The Met website labels this figurine as "Isis-Aphrodite". The iconography, especially the hairstyle and aforementioned sun disk with cow horns, suggests Isis. The figure's nudity, however, suggests Aphrodite or perhaps better yet Astarte (the latter was frequently depicted in a nude, formal, frontal pose). Both Aphrodite and Astarte were associated with Hathor as well, another Egyptian goddess of love and sexuality, so we shouldn't exclude her either. Conceptions of divinity were very fluid in antiquity, especially in during the Roman Empire, and by the time of the 2nd century CE, Isis, Astarte, Hathor, and Aphrodite had overlapping spheres of power and responsibility. Without a label or further context, we really can't be sure what name(s) the owner used. The 2nd century CE novel Metamorphoses (aka the Golden Ass), by Apuleius, follows the trials and tribulations of Lucius on his quest to learn how to practice magic; along the way he joins the cult of Isis. In Book 11 he makes a last-ditch effort to get the goddess to help him; his prayers reveal that by this time Isis was identified with a number of different goddesses:
"Queen of Heaven, whether you are known as bountiful Ceres, the primal harvest mother, who, delighted at finding your daughter Proserpine again, abolished our primitive woodland diet, showed us sweet nourishment, and now dwell at Eleusis; or heavenly Venus, who at the founding of the world joined the sexes by creating Love, propagating the human race in endless generation, and worshipped now in the sea-girt sanctuary of Paphos; or Diana, Apollo’s sister, you who relieve the pangs of countless childbirths with your soothing remedies, venerated now at Ephesus; or dread Proserpine herself, she of the night-cries, who triple-faced combats the assault of spirits shutting them from earth above, who wanders the many sacred groves, propitiated by a host of rites; oh, light of woman, illuminating every city, nourishing the glad seed with your misty radiance, shedding that light whose power varies with the passage of the sun; in whatever aspect, by whatever name, with whatever ceremony we should invoke you, have mercy on me in the depths of my distress, grant good fortune, give me peace and rest after cruel tribulation." (Apuleius, Metamorphoses, beginning of Book 11)

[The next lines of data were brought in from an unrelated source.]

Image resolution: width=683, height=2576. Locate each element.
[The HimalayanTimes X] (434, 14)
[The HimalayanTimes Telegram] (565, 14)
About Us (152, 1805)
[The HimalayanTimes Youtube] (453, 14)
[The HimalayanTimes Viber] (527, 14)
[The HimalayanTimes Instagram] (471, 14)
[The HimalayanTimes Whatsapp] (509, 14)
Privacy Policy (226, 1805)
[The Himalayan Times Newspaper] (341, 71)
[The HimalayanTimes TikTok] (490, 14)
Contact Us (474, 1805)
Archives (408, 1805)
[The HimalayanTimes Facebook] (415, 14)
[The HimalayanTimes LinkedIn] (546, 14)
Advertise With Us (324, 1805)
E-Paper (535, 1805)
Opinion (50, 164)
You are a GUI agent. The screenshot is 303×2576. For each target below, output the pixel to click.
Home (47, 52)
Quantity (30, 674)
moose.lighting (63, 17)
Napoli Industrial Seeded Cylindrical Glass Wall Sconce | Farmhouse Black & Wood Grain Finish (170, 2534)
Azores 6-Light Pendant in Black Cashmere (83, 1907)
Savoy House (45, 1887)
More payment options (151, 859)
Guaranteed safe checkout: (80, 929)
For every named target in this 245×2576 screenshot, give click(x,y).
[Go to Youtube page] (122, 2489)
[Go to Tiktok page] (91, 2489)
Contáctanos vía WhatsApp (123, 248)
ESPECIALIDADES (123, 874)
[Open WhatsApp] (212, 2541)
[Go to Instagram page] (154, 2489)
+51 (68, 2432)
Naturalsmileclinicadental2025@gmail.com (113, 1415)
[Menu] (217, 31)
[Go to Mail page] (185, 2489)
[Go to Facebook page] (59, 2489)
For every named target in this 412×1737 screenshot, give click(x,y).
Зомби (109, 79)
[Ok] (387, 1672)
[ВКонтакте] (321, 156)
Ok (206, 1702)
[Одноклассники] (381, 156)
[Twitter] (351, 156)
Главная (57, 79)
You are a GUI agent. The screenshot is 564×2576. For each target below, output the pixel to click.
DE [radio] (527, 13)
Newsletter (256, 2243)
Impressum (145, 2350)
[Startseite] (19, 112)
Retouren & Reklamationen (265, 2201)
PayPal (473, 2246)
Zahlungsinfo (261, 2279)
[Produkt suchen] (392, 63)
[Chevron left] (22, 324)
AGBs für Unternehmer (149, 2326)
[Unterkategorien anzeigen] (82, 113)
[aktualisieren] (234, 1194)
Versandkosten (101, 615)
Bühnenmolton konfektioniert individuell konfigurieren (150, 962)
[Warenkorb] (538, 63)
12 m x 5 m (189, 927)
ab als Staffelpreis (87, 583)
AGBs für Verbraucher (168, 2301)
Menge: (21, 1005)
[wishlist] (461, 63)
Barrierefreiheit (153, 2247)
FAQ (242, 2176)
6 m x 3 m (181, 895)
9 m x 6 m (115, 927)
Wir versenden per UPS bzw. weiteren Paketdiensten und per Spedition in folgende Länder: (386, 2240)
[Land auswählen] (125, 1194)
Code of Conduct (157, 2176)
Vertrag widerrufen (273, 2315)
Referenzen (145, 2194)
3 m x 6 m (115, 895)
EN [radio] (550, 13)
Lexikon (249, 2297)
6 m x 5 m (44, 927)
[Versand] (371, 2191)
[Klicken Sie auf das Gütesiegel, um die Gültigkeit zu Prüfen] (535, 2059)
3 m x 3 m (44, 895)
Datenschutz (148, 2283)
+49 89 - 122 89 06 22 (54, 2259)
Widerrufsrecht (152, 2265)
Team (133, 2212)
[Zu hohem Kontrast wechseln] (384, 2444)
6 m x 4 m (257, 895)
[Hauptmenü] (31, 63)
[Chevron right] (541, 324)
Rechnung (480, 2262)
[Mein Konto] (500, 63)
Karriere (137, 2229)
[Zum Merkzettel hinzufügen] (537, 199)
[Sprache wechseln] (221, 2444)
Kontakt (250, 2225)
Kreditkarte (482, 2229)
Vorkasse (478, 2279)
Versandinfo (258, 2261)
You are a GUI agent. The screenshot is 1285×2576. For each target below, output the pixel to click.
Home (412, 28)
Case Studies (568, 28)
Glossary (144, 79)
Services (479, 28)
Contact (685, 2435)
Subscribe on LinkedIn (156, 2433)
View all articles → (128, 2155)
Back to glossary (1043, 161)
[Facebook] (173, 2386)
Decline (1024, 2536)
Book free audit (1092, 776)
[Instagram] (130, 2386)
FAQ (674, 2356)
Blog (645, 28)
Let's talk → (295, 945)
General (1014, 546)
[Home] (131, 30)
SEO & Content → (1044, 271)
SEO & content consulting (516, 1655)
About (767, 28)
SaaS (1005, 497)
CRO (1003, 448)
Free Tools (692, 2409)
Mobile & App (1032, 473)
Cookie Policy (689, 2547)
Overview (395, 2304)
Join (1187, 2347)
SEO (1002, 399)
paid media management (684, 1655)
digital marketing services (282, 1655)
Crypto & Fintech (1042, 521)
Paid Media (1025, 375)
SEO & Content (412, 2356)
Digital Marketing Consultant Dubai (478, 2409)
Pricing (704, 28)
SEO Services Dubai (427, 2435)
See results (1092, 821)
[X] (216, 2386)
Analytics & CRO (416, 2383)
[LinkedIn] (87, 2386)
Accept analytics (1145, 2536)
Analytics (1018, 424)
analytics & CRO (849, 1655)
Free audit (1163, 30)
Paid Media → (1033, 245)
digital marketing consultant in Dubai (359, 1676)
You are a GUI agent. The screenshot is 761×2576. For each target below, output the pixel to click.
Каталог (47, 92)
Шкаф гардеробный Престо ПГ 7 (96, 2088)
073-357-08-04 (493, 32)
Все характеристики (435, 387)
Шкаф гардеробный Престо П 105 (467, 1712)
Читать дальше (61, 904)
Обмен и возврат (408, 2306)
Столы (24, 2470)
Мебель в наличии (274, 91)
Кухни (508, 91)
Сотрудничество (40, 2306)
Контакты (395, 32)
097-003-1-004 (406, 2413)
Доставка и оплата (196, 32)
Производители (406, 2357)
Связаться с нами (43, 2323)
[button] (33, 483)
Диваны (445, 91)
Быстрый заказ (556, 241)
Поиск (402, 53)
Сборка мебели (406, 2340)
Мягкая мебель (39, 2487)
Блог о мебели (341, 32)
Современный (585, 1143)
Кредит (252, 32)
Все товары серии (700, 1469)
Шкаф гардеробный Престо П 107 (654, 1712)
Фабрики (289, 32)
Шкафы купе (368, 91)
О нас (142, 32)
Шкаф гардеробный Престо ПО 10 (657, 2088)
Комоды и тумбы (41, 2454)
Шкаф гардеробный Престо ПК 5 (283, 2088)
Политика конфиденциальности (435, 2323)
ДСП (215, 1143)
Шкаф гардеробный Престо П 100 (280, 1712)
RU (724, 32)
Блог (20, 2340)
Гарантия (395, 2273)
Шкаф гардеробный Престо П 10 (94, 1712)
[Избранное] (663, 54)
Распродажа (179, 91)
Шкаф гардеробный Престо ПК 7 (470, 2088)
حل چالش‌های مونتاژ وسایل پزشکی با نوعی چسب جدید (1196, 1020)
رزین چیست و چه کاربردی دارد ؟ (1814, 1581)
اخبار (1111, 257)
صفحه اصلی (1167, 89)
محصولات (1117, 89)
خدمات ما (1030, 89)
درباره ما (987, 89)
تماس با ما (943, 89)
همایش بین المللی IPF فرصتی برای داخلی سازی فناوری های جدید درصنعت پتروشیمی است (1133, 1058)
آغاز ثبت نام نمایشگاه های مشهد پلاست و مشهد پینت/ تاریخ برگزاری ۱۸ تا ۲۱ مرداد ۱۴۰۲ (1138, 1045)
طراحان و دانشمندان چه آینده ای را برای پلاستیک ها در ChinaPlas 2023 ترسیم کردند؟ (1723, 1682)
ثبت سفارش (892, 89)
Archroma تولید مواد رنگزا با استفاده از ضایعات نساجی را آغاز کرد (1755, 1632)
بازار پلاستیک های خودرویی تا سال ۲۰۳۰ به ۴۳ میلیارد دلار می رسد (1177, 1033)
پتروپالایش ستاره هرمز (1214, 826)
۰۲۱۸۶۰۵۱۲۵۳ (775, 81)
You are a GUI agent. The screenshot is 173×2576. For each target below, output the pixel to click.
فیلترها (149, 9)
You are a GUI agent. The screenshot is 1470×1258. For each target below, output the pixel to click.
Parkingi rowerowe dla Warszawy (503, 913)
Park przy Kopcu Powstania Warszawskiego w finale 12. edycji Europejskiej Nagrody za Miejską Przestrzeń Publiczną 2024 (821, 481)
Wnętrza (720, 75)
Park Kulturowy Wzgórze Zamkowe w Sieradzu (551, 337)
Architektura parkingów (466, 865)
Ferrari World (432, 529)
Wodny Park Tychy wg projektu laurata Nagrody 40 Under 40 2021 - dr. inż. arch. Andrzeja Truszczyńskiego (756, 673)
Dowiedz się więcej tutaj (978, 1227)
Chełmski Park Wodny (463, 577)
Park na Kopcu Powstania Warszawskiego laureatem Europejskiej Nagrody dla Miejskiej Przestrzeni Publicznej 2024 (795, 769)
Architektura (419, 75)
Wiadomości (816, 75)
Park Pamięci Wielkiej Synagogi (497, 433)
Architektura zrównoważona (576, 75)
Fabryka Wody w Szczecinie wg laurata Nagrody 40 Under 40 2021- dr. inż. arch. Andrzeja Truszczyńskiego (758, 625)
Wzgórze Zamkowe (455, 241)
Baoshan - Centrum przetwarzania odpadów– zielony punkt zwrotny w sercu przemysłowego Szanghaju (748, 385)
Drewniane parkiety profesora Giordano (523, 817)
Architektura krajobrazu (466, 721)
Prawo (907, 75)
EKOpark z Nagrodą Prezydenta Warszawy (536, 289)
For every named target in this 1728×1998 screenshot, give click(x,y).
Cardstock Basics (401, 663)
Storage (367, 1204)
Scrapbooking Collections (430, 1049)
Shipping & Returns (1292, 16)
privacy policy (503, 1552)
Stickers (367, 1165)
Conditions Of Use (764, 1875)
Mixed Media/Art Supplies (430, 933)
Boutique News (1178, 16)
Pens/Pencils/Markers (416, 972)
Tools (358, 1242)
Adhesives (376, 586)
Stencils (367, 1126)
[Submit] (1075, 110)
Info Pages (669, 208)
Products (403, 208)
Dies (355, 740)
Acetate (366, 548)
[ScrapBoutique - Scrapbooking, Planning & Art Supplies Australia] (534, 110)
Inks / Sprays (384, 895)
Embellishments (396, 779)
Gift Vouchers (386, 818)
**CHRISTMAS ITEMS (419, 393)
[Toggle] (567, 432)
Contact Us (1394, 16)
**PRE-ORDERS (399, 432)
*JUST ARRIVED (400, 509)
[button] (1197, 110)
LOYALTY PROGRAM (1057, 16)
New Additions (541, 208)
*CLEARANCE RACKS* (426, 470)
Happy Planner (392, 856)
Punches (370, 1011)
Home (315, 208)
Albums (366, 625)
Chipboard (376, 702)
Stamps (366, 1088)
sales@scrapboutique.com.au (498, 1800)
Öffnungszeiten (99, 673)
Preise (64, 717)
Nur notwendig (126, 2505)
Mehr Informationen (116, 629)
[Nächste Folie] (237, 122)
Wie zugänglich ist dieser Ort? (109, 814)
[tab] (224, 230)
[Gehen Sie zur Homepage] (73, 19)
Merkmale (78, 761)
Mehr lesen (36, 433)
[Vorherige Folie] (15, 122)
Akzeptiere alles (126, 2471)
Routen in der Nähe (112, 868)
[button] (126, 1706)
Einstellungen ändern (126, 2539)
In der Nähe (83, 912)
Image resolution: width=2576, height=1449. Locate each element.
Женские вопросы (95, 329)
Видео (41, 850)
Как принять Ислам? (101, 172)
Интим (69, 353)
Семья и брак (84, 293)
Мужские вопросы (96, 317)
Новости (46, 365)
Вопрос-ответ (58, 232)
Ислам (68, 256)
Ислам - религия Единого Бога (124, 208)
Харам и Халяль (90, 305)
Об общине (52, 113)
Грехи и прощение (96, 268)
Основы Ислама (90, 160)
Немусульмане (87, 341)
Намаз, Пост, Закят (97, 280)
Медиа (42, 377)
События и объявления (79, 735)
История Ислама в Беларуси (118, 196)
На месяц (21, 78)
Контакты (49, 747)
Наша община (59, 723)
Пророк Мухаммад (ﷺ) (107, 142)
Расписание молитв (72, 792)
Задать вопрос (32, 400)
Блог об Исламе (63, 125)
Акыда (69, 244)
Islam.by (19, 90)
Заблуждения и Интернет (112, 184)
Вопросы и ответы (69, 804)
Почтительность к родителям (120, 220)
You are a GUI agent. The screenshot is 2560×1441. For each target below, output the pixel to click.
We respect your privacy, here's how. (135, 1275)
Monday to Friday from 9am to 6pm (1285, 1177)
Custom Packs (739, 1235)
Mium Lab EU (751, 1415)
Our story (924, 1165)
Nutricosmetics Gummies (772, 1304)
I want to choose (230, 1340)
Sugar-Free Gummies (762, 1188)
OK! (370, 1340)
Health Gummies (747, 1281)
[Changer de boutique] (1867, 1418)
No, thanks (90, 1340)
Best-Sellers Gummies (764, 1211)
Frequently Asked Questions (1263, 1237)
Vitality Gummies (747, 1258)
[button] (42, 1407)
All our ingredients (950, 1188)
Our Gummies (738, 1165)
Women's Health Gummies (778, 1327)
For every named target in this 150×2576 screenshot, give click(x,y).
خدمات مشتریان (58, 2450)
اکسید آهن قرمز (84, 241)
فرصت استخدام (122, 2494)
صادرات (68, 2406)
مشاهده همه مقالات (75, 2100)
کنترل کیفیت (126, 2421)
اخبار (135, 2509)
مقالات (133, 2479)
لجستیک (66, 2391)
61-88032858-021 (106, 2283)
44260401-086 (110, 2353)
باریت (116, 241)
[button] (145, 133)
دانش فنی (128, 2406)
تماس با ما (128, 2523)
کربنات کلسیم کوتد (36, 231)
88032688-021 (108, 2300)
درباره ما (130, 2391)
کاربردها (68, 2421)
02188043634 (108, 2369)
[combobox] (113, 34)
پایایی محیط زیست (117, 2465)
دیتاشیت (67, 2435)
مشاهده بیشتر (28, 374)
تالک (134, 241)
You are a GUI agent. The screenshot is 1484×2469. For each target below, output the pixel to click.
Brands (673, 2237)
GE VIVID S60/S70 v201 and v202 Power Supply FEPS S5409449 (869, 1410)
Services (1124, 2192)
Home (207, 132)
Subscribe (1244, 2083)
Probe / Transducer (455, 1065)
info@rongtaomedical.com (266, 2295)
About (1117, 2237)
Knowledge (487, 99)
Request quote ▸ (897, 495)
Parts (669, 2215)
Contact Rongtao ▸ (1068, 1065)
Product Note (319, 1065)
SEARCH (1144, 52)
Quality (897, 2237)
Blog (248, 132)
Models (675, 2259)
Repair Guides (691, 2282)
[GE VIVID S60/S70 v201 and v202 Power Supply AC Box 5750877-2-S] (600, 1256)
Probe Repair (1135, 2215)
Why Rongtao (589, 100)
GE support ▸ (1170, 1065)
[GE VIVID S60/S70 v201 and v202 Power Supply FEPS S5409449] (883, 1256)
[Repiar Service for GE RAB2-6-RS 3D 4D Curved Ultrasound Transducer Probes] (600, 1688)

The blending of different deities' characteristics is prevalent in artistic representations. Here is a more explicit example how the iconography of Isis and Aphrodite can be combined:
On the left is one of the many so-called "Venus pudica" - "modest Venus" types, which were popular in the Roman period. It is derived from the famous statue of Aphrodite of Knidos by Praxiteles (Aphrodite and Venus of course just being the Greek and Latin names for the same goddess). On the right is a statuette of a goddess employing the Venus pudica type but with more drapery as well as a headdress characteristic of Egyptian Isis: a solar disk on top of two ears of wheat sticking out to the sides, surrounded by two horns and surmounted by two large feathers (sorry the photo is not high resolution). Incidentally, the bronze statuette was not found in Egypt but in Syria, at the site of Amrit, located on the coast of modern day Syria (ancient Phoenicia).